Santa Cruz de la Palma (Spanish for Holy Cross of La Palma) is a city and a municipality on the east coast of the island of La Palma in the province of Santa Cruz de Tenerife of the Canary Islands. Santa Cruz de la Palma is the second-largest city (after Los Llanos de Aridane) and is the capital of the island. It is along an old lava flow coming from the Caldereta (small caldera), a volcano just south of the city.

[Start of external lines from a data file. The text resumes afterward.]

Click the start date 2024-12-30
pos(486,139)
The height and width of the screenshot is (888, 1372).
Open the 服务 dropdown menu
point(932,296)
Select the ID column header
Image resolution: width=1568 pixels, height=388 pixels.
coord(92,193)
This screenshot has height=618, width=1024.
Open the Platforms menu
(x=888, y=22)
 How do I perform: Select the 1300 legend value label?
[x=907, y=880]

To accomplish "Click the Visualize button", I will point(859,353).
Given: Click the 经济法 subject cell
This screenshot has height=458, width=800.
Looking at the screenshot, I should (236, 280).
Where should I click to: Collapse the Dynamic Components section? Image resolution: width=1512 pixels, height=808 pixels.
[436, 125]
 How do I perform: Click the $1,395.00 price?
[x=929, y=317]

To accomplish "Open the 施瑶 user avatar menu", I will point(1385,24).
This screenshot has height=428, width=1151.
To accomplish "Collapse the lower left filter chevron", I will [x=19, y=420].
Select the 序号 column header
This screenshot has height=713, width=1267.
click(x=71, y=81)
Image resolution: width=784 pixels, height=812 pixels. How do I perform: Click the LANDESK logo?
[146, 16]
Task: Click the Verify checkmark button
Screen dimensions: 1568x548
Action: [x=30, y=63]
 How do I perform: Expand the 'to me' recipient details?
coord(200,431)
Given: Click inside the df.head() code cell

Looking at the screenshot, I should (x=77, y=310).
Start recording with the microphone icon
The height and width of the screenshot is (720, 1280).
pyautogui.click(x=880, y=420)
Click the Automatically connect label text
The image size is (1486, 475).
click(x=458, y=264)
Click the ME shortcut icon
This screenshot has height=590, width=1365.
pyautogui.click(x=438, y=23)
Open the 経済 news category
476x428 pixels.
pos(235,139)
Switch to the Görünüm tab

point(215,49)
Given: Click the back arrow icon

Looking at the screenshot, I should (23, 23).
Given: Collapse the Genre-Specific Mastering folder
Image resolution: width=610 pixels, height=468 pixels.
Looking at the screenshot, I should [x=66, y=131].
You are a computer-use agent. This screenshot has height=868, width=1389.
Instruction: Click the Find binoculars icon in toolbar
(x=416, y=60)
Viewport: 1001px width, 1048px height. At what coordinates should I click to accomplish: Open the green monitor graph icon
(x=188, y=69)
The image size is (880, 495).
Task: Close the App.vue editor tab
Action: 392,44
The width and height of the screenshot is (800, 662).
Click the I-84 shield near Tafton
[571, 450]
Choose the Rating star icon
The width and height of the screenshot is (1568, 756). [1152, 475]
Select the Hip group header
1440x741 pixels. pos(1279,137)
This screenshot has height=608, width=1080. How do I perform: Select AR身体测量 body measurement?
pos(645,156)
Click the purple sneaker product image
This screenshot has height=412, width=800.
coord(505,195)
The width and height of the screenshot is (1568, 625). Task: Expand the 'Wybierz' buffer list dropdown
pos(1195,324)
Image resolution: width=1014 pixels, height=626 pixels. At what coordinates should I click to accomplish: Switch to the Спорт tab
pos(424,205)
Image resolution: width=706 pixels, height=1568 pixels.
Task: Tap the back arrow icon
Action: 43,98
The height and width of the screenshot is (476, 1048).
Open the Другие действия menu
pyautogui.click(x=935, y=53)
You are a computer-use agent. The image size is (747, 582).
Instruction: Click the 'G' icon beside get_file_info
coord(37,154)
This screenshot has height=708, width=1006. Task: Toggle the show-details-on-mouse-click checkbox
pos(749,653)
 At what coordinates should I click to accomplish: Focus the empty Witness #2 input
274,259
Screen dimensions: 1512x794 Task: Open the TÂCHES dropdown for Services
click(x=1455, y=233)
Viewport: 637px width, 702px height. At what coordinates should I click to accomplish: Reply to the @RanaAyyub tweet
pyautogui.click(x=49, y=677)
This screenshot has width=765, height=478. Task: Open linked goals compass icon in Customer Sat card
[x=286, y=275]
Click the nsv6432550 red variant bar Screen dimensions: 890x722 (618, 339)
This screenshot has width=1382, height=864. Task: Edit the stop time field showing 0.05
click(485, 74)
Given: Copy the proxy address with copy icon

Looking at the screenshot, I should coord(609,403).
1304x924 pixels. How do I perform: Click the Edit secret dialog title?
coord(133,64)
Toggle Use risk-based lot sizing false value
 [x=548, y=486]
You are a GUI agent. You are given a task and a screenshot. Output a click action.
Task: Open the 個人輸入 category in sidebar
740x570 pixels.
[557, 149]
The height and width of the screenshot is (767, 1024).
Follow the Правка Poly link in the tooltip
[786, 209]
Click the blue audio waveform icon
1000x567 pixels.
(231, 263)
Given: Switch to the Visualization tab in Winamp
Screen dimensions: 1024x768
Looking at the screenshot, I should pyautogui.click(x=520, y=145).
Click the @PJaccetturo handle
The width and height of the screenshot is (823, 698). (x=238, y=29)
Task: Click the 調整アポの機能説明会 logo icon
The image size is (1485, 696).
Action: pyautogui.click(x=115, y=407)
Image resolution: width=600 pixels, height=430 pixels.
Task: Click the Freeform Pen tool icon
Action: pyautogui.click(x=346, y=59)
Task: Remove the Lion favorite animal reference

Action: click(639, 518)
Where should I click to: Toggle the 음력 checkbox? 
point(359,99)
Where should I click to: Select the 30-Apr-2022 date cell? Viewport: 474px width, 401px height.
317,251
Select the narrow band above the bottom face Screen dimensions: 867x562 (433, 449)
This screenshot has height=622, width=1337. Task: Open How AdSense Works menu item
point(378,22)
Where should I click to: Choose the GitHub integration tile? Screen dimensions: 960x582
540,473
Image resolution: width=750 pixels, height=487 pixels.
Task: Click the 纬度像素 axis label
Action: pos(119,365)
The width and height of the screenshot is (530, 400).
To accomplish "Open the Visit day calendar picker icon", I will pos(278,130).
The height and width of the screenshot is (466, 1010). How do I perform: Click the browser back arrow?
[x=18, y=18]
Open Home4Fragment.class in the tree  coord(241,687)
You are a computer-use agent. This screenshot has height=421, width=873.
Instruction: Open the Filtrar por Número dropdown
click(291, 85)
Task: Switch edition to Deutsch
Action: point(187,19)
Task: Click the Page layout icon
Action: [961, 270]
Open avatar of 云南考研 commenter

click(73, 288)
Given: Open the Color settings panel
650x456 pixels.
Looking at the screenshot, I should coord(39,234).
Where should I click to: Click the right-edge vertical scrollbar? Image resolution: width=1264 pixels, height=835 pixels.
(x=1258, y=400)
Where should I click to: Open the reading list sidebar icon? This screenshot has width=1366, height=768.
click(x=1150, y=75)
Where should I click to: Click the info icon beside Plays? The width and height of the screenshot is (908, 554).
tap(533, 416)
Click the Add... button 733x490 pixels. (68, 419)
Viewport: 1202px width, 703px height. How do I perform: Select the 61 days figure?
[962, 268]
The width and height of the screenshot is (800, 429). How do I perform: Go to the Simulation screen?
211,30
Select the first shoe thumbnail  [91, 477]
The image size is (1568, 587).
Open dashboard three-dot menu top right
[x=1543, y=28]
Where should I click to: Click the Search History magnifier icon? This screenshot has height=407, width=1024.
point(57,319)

The population of the municipality is 16,330 (2013), its area is 43.38 km2.  Around 13,000 people live within the city limits, with the remaining population residing in other settlements.

History
The city was founded by Alonso Fernández de Lugo on May 3, 1493.  It was located between a river which is situated by a cave named Tedote (now Cueva de Carías, located north of the city).  The city, originally called Villa del Apurón, served as a port that connected routes to the Americas, exporting goods from the island such as sugarcane.  The city was sacked by pirates and was later reconstructed and fortified against future pirate attacks.  Famous fortifications include the Castillo de Santa Catalina and Castillo de la Virgen.  The economic crisis that affected the agriculture sector brought the greatest loss of population in the city's history, which limited its expansion and caused the population to stabilize and drop to 11,000.  The population did not approach its original 18,000 again for the next hundred years.

Climate
Santa Cruz de la Palma has a hot semi-arid climate (Köppen BSh) featuring very warm, almost rainless summers from April to September, and warm, rainier winters from October to March.

Tourism 
Santa Cruz de la Palma has the only major port in the island, serving ferry routes to Cádiz in Spain, as well as to Tenerife, Gran Canaria and Lanzarote. The main ferry operators in the port are Naviera Armas, Fred. Olsen Express, and Trasmediterránea. Many cruise line firms visit the port.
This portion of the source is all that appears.